QThere are more and more countries beginning to ban gmos due to various reasons, cross pollination to natural crops, health risks and risk to the economy due to putting the small non gmo farmers out of business. How does Monsanto feel about this.

There are more and more countries beginning to ban gmos due to various reasons, cross pollination to natural crops, health risks and risk to the economy due to putting the small non gmo farmers out of business. How does Monsanto feel about this.

AExpert Answer

I have seen some quotes on the Internet that state, “In more than 60 countries around the world, including Australia, Japan, and all of the countries in the European Union, there are significant restrictions or outright bans on the production and sale of GMOs.”

The fact is that the number of countries that “ban” cultivation of GMOs is small. And many of those countries with limitations on GM planting still import significant amounts of food or feed that was produced from GM crops. (Check out the graphic on the “PUBLIC REVIEW” tab of this site to review detailed information on the status of GMO adoption worldwide.)

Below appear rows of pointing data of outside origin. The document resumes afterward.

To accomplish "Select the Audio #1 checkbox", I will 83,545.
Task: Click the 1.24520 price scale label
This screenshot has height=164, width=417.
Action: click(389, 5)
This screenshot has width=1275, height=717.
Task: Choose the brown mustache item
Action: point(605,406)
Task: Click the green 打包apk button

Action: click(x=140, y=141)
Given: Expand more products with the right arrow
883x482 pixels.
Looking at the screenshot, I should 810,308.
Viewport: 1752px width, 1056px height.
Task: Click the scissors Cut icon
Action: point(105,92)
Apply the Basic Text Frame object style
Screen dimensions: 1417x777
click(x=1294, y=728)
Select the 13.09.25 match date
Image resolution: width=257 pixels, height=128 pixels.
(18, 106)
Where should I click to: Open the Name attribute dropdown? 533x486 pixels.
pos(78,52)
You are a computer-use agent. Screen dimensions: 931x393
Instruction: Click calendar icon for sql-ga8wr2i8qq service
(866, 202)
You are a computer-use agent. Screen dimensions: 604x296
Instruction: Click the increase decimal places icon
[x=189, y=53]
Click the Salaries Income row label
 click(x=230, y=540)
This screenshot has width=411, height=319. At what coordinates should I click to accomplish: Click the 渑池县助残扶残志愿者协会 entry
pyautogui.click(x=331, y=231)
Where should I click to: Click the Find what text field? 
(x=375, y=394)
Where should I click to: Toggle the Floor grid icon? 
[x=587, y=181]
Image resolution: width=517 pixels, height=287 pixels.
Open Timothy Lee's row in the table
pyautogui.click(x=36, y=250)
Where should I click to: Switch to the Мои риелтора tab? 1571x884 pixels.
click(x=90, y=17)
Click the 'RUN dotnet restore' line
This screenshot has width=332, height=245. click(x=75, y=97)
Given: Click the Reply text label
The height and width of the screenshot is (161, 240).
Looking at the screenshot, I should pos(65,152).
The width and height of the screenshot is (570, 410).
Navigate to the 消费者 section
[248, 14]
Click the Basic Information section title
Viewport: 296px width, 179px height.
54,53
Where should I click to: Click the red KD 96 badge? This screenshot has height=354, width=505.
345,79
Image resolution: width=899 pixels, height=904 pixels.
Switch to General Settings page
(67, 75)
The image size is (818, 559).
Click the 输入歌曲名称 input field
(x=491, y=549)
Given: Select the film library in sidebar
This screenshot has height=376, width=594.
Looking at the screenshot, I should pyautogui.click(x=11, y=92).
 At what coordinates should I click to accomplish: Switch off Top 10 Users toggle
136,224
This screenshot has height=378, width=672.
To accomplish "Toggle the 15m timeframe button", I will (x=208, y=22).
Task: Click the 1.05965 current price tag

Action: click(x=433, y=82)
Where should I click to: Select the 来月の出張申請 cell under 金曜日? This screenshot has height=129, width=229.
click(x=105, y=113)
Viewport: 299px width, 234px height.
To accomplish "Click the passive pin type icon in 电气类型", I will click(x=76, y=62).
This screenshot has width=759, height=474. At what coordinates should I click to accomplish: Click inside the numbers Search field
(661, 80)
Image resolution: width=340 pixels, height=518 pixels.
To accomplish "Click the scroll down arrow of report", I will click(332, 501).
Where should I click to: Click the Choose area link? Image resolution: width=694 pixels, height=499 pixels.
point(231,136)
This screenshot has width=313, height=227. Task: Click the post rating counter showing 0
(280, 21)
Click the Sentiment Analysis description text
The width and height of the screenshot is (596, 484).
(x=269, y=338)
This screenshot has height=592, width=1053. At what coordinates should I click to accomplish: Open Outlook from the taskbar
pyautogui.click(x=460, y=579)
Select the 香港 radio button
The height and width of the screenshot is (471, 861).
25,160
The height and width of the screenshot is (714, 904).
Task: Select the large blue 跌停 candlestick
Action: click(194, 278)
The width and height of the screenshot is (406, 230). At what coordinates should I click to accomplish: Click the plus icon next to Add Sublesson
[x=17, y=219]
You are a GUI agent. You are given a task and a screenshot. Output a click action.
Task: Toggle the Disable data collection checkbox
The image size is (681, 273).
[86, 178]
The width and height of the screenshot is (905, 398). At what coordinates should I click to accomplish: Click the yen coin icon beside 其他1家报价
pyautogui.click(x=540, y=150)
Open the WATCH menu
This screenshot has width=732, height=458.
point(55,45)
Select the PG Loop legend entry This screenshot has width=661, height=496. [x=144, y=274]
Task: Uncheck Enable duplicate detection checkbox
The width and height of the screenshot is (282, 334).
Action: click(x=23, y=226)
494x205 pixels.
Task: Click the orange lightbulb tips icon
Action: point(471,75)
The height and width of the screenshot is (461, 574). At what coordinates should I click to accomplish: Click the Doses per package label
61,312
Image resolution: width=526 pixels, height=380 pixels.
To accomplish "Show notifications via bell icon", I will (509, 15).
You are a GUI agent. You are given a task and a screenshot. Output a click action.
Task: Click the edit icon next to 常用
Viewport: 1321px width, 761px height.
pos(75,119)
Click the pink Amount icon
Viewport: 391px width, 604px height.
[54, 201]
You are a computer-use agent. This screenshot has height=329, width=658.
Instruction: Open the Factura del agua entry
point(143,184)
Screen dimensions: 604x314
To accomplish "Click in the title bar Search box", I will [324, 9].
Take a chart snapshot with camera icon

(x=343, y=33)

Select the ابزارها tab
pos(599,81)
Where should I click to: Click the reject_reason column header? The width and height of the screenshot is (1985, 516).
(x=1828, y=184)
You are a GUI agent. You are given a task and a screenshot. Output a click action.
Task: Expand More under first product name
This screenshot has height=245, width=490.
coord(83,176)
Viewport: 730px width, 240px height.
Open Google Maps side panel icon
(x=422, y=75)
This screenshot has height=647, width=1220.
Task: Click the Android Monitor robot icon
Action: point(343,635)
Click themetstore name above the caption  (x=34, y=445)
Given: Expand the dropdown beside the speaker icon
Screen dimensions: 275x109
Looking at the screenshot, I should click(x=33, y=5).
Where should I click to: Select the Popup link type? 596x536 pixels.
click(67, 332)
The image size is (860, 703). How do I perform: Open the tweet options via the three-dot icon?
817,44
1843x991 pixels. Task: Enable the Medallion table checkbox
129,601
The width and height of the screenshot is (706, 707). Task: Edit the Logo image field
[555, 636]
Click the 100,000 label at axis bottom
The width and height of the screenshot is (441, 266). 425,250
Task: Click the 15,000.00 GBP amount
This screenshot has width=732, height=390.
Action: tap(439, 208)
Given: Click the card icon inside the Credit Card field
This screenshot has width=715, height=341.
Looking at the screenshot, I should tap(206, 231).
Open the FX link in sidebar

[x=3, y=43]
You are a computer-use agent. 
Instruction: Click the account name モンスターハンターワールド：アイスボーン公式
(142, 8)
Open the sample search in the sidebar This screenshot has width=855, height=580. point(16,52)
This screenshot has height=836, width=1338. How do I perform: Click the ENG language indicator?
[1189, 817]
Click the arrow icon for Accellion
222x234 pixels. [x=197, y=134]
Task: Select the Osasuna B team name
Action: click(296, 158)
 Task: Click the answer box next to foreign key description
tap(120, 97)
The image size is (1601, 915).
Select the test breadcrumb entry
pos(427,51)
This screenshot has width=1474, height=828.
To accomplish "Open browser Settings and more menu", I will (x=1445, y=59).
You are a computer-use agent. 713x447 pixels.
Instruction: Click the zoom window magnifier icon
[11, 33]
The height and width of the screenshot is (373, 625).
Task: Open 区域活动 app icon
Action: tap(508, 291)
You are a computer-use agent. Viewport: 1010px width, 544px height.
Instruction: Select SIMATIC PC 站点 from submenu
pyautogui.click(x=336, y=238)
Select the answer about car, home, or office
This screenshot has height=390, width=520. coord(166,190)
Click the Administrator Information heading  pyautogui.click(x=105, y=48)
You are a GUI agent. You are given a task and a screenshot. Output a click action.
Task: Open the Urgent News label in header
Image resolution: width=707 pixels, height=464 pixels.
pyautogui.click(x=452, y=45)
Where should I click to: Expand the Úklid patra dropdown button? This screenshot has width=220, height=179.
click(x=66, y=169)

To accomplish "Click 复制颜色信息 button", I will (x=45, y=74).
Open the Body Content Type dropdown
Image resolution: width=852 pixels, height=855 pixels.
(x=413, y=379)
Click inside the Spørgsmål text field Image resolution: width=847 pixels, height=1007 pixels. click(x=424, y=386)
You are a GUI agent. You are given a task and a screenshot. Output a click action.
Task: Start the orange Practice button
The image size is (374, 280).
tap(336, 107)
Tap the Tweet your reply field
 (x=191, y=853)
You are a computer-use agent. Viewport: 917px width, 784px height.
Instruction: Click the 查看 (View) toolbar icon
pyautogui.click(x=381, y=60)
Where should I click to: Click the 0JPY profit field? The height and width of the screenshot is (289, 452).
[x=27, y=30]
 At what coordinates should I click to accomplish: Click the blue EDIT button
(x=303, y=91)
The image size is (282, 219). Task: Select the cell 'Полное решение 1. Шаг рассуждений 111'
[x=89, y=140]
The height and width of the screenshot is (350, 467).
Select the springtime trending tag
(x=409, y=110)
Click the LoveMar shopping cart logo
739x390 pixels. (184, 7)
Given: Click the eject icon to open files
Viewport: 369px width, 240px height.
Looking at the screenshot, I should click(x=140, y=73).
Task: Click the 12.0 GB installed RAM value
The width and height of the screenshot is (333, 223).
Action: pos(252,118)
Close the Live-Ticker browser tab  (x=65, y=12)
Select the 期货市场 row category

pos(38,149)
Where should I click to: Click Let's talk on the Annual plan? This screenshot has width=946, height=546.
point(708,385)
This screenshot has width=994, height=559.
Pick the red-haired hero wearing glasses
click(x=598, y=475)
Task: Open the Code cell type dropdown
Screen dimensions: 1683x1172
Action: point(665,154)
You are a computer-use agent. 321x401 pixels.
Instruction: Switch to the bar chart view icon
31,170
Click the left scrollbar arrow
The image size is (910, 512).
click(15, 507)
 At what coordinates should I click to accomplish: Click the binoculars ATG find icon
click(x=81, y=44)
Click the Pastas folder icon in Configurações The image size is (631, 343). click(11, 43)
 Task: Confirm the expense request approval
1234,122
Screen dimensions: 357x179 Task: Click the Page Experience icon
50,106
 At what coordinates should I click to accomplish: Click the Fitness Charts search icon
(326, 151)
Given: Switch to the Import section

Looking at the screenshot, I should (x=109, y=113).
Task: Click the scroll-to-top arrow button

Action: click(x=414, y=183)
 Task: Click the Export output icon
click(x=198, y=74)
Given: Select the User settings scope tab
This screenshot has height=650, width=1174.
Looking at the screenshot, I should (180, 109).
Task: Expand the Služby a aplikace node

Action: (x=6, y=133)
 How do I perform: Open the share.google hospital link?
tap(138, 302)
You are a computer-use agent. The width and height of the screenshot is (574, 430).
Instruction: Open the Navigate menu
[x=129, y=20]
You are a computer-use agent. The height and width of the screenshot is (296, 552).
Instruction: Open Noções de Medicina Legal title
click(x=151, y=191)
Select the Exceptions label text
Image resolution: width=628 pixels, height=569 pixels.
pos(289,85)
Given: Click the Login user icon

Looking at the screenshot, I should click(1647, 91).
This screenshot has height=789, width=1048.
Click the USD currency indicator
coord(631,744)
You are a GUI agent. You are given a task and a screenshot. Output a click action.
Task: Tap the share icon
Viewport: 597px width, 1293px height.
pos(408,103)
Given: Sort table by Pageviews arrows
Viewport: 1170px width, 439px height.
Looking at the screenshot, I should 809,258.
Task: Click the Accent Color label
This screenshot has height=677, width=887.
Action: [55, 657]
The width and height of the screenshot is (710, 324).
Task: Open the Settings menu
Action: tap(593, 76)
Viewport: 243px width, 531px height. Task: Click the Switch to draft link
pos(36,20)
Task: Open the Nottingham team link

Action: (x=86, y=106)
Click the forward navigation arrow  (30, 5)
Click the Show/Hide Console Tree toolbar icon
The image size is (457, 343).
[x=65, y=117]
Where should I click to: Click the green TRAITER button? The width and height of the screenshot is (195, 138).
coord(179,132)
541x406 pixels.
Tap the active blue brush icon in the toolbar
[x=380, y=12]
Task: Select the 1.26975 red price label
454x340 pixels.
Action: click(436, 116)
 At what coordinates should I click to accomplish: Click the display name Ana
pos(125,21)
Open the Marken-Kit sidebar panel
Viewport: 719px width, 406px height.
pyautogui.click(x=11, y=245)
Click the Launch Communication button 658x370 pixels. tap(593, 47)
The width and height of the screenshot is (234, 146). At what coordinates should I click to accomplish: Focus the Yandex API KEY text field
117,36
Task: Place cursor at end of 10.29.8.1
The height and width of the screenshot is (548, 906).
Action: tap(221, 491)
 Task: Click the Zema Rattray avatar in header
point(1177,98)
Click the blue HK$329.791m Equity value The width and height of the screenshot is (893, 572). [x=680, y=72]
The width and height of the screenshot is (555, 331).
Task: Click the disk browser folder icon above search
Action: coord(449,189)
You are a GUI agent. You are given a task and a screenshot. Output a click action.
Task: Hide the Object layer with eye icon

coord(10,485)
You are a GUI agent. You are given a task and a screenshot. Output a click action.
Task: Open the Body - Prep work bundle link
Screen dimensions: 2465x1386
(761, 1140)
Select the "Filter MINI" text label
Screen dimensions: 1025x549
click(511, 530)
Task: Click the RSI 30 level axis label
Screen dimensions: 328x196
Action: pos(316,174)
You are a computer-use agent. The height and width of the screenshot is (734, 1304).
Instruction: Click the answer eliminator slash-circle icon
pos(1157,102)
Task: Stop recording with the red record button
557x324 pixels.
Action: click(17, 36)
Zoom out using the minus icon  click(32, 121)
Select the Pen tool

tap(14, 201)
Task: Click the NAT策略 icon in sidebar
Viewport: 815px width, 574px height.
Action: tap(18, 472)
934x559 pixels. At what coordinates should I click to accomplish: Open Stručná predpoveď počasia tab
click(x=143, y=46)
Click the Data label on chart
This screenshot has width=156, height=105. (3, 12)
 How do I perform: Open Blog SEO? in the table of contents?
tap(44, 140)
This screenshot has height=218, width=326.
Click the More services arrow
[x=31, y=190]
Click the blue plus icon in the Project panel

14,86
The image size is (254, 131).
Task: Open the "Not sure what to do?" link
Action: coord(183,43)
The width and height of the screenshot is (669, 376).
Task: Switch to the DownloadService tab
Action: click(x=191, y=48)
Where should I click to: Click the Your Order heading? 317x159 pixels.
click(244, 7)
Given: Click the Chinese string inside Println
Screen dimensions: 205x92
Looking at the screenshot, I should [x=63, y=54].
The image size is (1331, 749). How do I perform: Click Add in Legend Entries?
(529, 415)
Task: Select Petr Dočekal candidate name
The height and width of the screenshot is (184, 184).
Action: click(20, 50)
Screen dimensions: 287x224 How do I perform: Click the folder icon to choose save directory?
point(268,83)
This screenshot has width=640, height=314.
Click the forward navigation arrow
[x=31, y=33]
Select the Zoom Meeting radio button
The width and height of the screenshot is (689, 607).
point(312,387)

You’ll notice that several countries in the European Union (EU) have enacted bans on GMO cultivation, yet the EU Courts (both national and EU-wide) have consistently found that those bans are illegal since there is no scientific justification for the bans. Under EU law a ban can only be sustained if there is a scientific basis for harm. And, the few countries in the EU that have banned GM cultivation still import significant amount of food and feed derived from GM crops.